Протопресвитер Александр Шмеман "Проповеди и беседы"

И будут в этом плоском и счастливом мире ходить бесчувственные роботы, и даже, пожалуй, не узнают, не способны будут узнать, что счастье их — кошмарнее, бесчеловечнее самого страшного, самого неизбывного страдания и несчастья. Ибо на деле, конечно, не в этом псевдосчастье сила человека, а именно в его способности нуждаться в утешении и утешать.

Ибо утешение — это и есть настоящая сила. Вот — спуститься в самую тьму, вот — оказаться в самой сердцевине страдания, начать «скорбеть и тосковать», — и не рухнуть, и не извериться в свете, любви и радости. Это и есть утешение. И поэтому имя Бога, имя Духа Святого — Утешитель. «Царю небесный, Утешителю, прииди и вселися в ны...» — не об иллюзии просим мы, произнося слова этой молитвы, не об обмане и не о бегстве, а о том, чтобы не сдаться тьме, не отождествить эту тьму с самой реальностью, не потерять того света, которого, как сказано в Евангелии, тьме не объять (Ин. 1:5).

**Записанные данные**

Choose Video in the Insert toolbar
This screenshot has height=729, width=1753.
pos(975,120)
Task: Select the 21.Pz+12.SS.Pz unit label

**Что сделать**
1. Как по-английски звучит это предложение из текста об утешении: «Ибо на деле, конечно, не в этом псевдосчастье сила человека, а именно в его способности нуждаться в утешении и утешать»?
2. Продолжите текст об утешении с того места, где он заканчивается.

**Ответы**
1. For in reality, of course, a person's strength lies not in this pseudo-happiness but precisely in the ability to need consolation and to console.

2.
И это так потому, что утешение — всегда от веры, всегда от надежды и — главное, самое главное — всегда от любви. Нелюбящий не может утешить, ведь утешают всегда и в горе, и в страдании не слова и не доводы, не разум и не философия, утешают всегда и только участие, любовь и сочувствие. В эти пасхальные дни начинает жить Церковь ожиданием Утешителя.

Ожиданием того, чтобы исполнилось обещание Христа о том, что придет Утешитель, что за всем горем и страданием, за всей бессмыслицей и скукой жизни наступит тот таинственный «третий час» и над миром, пускай и невидимо, воцарится утешение и будет сильнее той тьмы, что царствует вокруг нас. В этом смысл тех пятидесяти дней, что начинаются в Церкви сразу после Пасхи и приводят нас к Пятидесятнице, к последнему и великому дню, в который вспоминаем мы «Духа пришествие, и ожидания исполнение, и утешения полноту».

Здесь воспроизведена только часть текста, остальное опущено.